桜ふたたび 前編
❀ ❀ ❀

朝のダイニングルームに、エヴァたちの姿はなかった。
ジェイは毎朝の日課で、数部の新聞に次々と目を通しながら、澪の食事が終わるのを待っている。

途中、澪が支配人と勘違いしていた執事のファビオが現れた。
ジェイから何やら指令を受けると、ファビオは澪を見つめ半瞬の間を置いて瞬きし、薄くなった頭頂部がわずかに見える程度に点頭して、退室していった。

はじめて会ったときから、なにかに似ていると気になっていたのだけれど……。

──眼鏡をかけた黒山羊。

しばらくして、黒山羊はメイドを伴って戻ってきた。
栗色の髪を高い位置でシニョンにまとめ、小柄で地黒で、団子鼻を横切るそばかすが愛らしい。
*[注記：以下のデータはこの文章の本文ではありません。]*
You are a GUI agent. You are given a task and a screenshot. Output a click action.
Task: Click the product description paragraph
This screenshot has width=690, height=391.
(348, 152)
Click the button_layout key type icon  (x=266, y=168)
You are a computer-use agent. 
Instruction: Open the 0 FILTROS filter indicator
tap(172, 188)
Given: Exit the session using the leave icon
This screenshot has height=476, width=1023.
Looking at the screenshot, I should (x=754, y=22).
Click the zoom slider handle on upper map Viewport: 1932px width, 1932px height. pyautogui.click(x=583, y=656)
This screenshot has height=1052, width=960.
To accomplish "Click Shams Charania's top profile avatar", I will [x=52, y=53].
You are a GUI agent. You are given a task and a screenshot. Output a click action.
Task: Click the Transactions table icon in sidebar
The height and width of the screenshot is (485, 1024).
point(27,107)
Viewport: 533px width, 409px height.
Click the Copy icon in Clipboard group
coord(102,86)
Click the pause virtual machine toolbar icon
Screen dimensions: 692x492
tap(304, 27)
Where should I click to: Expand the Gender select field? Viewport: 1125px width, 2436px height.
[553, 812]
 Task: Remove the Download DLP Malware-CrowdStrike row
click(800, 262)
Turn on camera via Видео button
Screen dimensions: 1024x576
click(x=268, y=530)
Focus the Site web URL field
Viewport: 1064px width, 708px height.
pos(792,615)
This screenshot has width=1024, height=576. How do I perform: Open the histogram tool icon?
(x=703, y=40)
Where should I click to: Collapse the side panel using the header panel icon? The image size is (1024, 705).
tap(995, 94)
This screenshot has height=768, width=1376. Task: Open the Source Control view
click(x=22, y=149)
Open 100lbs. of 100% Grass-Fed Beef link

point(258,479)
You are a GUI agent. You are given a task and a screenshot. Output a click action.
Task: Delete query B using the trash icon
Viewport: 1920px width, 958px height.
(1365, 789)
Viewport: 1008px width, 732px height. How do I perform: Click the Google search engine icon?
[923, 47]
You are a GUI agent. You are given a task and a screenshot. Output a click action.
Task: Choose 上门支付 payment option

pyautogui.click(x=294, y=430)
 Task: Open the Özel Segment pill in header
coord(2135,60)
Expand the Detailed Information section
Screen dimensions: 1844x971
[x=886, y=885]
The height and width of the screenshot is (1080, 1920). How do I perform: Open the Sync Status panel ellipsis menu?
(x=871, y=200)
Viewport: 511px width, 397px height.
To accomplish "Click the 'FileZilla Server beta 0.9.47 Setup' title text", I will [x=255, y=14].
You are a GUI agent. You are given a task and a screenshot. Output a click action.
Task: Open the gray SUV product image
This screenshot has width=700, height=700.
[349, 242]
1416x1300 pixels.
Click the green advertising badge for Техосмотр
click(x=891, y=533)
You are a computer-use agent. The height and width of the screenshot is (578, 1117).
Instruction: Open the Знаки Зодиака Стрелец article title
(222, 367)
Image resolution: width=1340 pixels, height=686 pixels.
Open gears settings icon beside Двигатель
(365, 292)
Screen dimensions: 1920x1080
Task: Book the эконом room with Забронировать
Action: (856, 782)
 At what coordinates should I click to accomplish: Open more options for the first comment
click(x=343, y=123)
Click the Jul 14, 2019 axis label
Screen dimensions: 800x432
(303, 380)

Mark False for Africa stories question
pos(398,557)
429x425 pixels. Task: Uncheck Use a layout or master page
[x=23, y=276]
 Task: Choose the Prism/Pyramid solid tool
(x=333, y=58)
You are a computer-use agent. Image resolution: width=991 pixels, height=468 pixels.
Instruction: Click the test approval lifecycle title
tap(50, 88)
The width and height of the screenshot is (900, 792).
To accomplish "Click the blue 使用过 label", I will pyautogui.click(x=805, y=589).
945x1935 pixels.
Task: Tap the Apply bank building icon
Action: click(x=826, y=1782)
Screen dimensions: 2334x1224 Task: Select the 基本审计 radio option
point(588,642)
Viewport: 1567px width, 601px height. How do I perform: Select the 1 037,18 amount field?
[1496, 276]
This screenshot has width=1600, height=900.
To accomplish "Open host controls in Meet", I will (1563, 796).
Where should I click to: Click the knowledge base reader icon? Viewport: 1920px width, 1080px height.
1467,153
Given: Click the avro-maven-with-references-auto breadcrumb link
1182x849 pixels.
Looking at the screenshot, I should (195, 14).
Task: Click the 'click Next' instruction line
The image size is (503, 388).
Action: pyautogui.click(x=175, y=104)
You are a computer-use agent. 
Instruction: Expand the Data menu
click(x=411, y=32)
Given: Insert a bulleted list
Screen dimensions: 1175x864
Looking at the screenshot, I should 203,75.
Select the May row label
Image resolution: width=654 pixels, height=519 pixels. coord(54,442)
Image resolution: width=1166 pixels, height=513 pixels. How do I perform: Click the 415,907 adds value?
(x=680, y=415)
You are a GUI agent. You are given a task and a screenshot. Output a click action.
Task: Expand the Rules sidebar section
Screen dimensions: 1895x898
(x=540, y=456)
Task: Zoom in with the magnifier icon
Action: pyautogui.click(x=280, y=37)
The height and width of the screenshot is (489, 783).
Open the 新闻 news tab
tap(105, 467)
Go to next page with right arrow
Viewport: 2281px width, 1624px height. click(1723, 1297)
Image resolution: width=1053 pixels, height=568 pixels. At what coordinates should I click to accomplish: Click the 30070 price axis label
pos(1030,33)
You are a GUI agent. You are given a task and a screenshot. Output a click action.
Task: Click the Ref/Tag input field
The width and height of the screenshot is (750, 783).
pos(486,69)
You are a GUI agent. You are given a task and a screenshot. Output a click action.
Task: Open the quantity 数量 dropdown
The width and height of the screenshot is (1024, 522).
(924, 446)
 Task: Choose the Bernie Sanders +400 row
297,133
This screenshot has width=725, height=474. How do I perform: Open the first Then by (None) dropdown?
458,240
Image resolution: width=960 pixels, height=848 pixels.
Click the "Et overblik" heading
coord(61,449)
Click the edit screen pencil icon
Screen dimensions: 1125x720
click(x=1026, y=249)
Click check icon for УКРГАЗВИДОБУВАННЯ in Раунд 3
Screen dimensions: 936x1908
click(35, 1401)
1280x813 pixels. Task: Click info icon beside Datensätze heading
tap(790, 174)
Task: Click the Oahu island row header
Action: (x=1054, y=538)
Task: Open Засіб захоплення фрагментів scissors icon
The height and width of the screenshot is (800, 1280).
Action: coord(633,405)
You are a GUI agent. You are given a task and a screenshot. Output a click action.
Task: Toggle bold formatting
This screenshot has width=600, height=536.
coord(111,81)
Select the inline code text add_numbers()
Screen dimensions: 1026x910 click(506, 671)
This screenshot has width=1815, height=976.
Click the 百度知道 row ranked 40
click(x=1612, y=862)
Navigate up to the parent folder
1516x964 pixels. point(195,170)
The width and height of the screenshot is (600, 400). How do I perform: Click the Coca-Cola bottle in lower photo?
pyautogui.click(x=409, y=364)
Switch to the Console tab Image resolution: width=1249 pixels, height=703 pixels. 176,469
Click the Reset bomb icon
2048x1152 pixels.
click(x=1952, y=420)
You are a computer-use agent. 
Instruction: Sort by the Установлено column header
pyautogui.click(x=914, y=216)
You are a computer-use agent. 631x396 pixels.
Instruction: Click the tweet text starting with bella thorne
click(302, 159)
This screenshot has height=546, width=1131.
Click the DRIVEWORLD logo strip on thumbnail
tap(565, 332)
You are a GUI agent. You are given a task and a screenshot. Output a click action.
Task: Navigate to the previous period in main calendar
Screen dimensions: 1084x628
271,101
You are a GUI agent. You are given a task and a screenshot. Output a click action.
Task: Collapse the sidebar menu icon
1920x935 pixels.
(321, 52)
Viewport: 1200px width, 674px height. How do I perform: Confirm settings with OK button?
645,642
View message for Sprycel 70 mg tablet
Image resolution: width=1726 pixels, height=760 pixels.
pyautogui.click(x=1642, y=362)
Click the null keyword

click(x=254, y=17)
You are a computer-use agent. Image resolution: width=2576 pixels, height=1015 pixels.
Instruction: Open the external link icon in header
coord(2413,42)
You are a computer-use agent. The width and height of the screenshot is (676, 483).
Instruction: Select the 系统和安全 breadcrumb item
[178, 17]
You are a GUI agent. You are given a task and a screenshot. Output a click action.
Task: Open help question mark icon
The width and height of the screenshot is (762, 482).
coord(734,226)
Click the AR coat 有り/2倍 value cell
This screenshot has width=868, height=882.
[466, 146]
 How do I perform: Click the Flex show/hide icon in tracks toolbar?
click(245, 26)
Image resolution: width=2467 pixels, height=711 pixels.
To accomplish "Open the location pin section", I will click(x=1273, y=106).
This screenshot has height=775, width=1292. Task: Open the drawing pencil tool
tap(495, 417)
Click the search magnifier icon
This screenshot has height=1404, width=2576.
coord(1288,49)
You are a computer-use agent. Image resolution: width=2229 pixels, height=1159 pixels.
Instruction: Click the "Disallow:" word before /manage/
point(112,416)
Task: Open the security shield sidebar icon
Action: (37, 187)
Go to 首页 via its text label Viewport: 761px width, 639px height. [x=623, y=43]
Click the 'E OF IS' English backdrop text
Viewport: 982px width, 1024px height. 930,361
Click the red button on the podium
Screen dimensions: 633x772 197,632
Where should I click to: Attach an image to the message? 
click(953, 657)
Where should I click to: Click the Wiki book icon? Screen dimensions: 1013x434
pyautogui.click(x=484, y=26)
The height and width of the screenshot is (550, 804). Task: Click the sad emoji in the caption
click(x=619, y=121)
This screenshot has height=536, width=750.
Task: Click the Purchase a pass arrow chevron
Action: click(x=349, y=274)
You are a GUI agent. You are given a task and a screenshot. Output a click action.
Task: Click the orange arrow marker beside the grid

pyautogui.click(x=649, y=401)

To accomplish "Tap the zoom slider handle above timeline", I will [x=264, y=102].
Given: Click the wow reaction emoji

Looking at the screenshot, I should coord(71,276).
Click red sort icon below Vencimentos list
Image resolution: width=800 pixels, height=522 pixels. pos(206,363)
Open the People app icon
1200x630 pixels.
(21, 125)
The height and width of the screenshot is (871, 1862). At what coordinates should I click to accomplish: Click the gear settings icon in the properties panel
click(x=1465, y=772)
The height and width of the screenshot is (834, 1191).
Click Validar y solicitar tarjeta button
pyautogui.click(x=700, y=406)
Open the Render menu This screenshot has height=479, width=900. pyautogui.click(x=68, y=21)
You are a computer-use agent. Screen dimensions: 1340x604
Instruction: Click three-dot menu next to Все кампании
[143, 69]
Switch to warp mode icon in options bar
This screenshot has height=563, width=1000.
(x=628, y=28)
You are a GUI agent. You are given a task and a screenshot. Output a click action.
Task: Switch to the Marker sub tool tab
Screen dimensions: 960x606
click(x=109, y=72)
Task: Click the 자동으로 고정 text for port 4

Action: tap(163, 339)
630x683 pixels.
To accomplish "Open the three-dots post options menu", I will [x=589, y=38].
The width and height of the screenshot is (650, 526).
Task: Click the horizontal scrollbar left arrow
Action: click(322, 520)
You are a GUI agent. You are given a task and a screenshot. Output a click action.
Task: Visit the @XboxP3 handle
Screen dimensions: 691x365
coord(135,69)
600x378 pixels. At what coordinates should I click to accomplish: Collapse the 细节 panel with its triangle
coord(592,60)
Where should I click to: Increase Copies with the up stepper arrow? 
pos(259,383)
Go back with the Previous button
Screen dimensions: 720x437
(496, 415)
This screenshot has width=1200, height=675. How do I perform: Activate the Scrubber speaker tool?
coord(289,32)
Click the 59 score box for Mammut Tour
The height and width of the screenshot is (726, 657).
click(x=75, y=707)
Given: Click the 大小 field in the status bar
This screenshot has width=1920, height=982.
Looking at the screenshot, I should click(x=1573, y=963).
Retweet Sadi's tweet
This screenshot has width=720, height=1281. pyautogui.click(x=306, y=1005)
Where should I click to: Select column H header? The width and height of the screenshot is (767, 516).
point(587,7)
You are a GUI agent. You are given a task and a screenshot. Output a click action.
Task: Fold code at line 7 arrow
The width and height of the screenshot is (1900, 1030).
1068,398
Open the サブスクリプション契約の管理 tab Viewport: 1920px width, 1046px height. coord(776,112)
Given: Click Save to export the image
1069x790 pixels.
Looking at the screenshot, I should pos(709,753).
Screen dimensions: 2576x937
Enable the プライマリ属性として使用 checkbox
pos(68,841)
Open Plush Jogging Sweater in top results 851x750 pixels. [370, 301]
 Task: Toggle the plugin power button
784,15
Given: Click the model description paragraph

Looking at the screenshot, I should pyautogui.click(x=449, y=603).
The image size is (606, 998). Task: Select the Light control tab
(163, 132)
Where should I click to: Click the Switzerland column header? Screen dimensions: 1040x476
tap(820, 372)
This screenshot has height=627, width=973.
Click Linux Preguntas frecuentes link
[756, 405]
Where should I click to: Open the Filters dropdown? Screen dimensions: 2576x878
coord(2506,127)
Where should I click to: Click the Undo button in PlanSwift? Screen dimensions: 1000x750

潮の香りがしそうな少女は、にこにこと人懐っこい笑顔を澪に向けている。
新人なのか、そそっかしいのか。澪はすでに二度、ファビオに叱られている場面を目撃していた。

「彼女はマリア。私の留守中、澪の専属にした」

「……はい?」

澪の戸惑いなど委細かまわず、ファビオは端厳な姿勢を微塵も崩さずに右手を後ろに回して目礼。マリアはまったく落ち着きのない跳ねるようなお辞儀をして、ふたりともさっさと扉の向こうへ消えてしまった。

ジェイはこれから急用でパリへ向かう。
「大晦日までには戻る」と言っていたけど、昨夜も長い時間パソコンの前で考えこんでいたし、彼にしては曖昧な口ぶりだったから、期待はできない。

初めての外国。言葉も通じないまま一週間。
すごく不安でしかたがない。──だからって、専属のメイドさん? 

「ルナも私と発つと言っていたから、夕食は部屋に運ばせよう。家の者は英語で通じる。
何かあったらマリアを呼ぶといい。澪の希望は、何でも叶えるように言ってある」

「それなら、お願いが……」

「何?」

「ホテルに泊まらせてください」

「ダメ」

にべもない。

ただでさえ肩身が狭いのに、赤の他人が図々しいと思われるに決まっている。
もしまた、ジェイのお母様と鉢合わせでもしたら──地獄だ。